_Text block:_
++++++++

Bottas stuns Red Bull but will Verstappen have last laugh? 2021 Mexican GP qualifying report


Mercedes turned the tables on Red Bull by locking out the front row in qualifying for the 2021 Mexican Grand Prix. But Max Verstappen will be confident of his chances from third on the grid

Valtteri Bottas in qualifying for the 2021 Mexican Grand prix

Bottas led a Mercedes lock-out of the Mexican GP front row

Clive Mason/Getty Images

“Ha, ha, yes!!” You could hear the delight in Valtteri Bottas’s voice as Mercedes took an entirely unexpected pole position and front row lock-out for round 18 of an epic F1 season, in Mexico.

That’s right, Mexico. Where the Autodromo Hermanos Rodriguez is meant to play to the strengths of the Red Bull-Honda package.

It was the second pole in three races for Bottas as he broke the timing beam on his first Q3 run 0.15sec quicker than Lewis Hamilton could manage.

“This sport just continues to amaze me,” said his team principal, Toto Wolff. Friday and Saturday in Mexico City was the polar opposite of the corresponding days in Austin a fortnight ago. In Texas, Mercedes dominated the opening day before Red Bull recovered and stole pole. In Mexico, Red Bull dominated until Mercedes turned the tables in qualifying.

What surprised Wolff was that on the opening day the Red Bull onboard footage showed a car that could be turned into a corner and nailed with a constant steering angle, whereas Hamilton and Bottas needed multiple inputs with a car that appeared nothing like as benignly balanced. But then in qualifying, all that changed. Verstappen was sliding in Q1/Q2 and Bottas’s Mercedes at least, looked supremely drivable. Hamilton, although less happy, still managed to see off the Red Bulls.

++++++++

_Extracted entries:_
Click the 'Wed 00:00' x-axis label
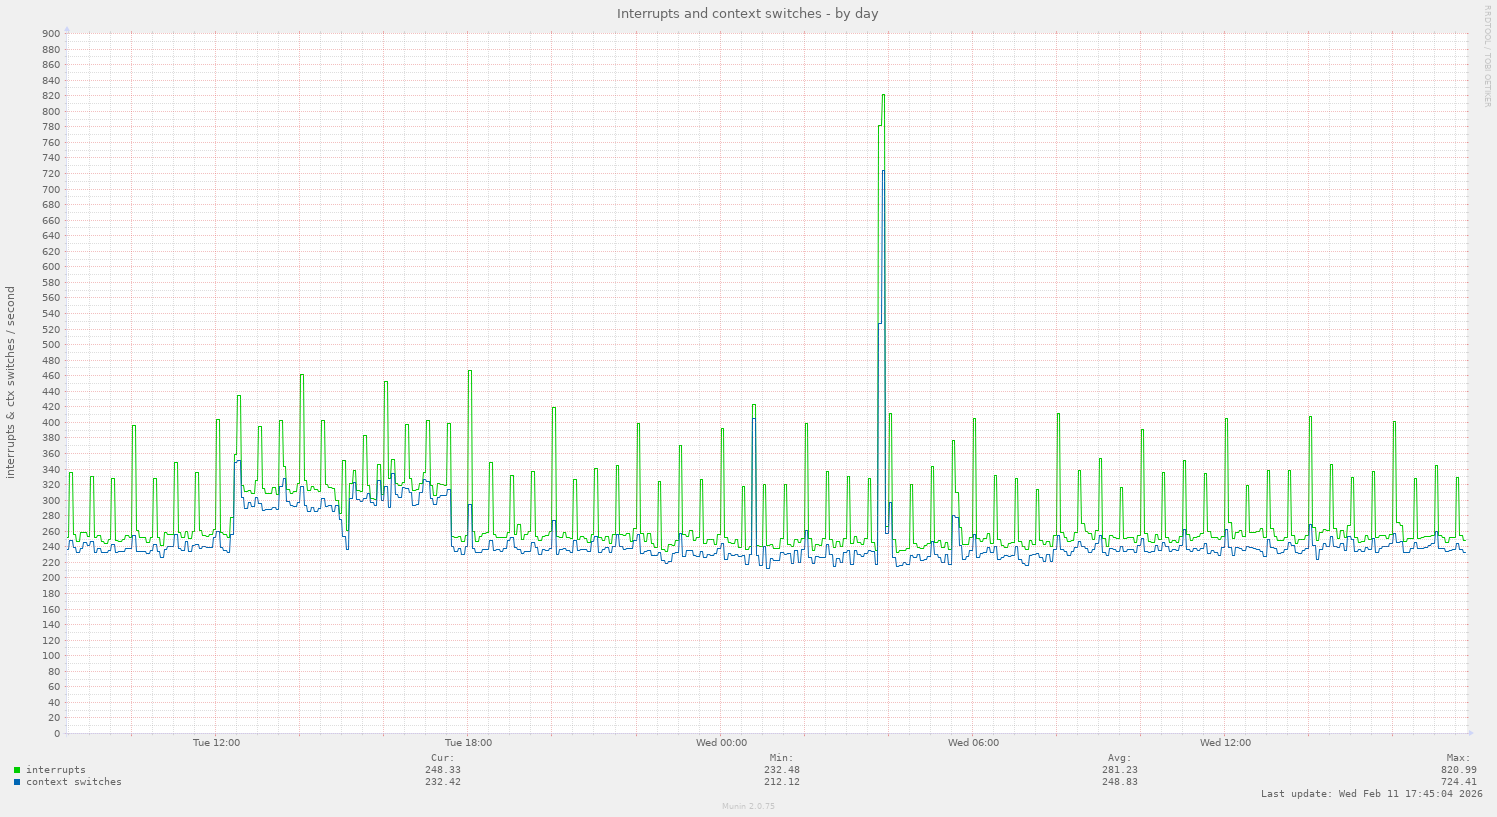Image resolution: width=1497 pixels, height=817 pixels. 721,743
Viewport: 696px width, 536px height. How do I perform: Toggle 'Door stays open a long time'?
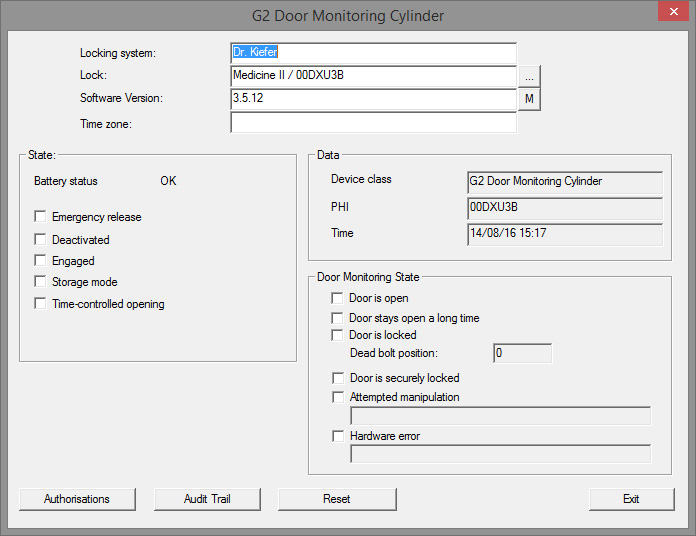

++++++++

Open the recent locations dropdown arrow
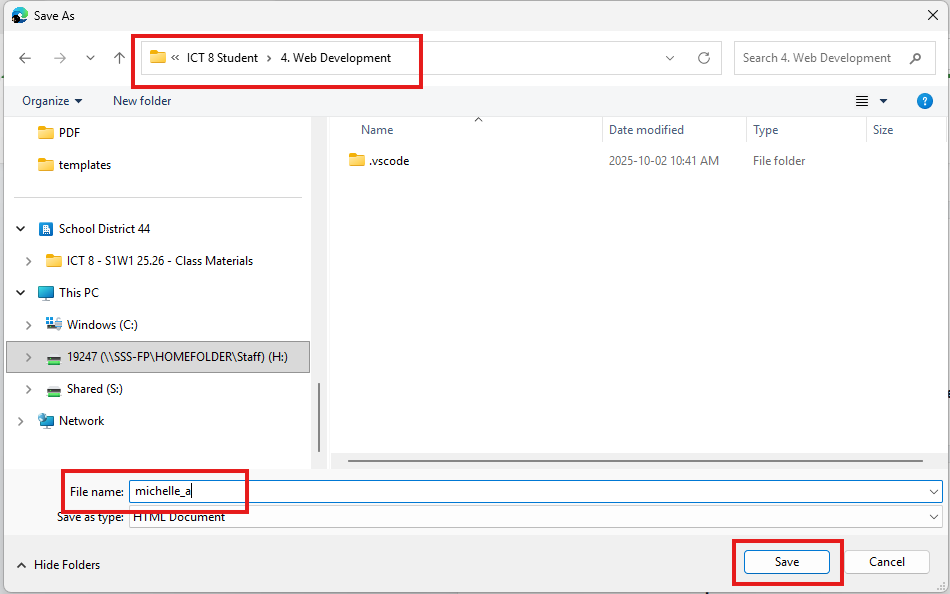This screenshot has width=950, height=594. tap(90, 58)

++++++++

_Requests:_
- A) Answer these questions from the Mexican GP qualifying report:
(i) Which driver took pole position?
(ii) By how much was his first Q3 run quicker than Lewis Hamilton's best?
(iii) Who is the team principal quoted in the report?
- B) Can you rewrite the paragraph of the Mexican GP qualifying report beginning "What surprised Wolff was" as a shorter paragraph that keeps its main facts?
- C) Carry on the Mexican GP qualifying report from its last sentence.
These records come from a separate source, unrelated to the report.

_Answers for the exercise:_
- A)
(i) Valtteri Bottas
(ii) 0.15sec
(iii) Toto Wolff

- B) Wolff was surprised by the turnaround. On the opening day, the Red Bull could be turned in and held at a constant steering angle, while Hamilton and Bottas needed several inputs in a less balanced car. In qualifying that reversed: Verstappen slid around in Q1 and Q2, Bottas's Mercedes looked very drivable, and a less contented Hamilton still beat both Red Bulls.

- C)
Valtteri Bottas with Juan Manuel Fangio replica helmet

A replica of Juan Manuel Fangio’s helmet was the polesitter’s trophy, 70 years after the Argentinian’s first World Championship

Grand Prix Photo

Verstappen was missing three-and-a-half tenths to Bottas’s pole time but, in reality, the fight was closer than that. While Valtteri called it one of the best qualifying laps he’s ever driven, Verstappen was left frustrated after Alpha Tauri’s Yuki Tsunoda and Red Bull team-mate Sergio Perez both went off the road in front of him on his final Q3 run.

“My first Q3 lap was horrible, with just no grip,” Max explained, “but on the second run we found enough to fight for pole.”

But that fight was disrupted when he saw dust from the excursions ahead. “Unbelievable. Such a dumb idiot…” was his frustrated radio reaction, without clarifying whether the remark was aimed at Yuki or Sergio!

When he’d cooled down, he added: “I saw the dust, lifted off in Turn 10 and lost momentum. You try to recover in the last sector but it never works. It was just a bad qualifying and we deserve to be where we are.”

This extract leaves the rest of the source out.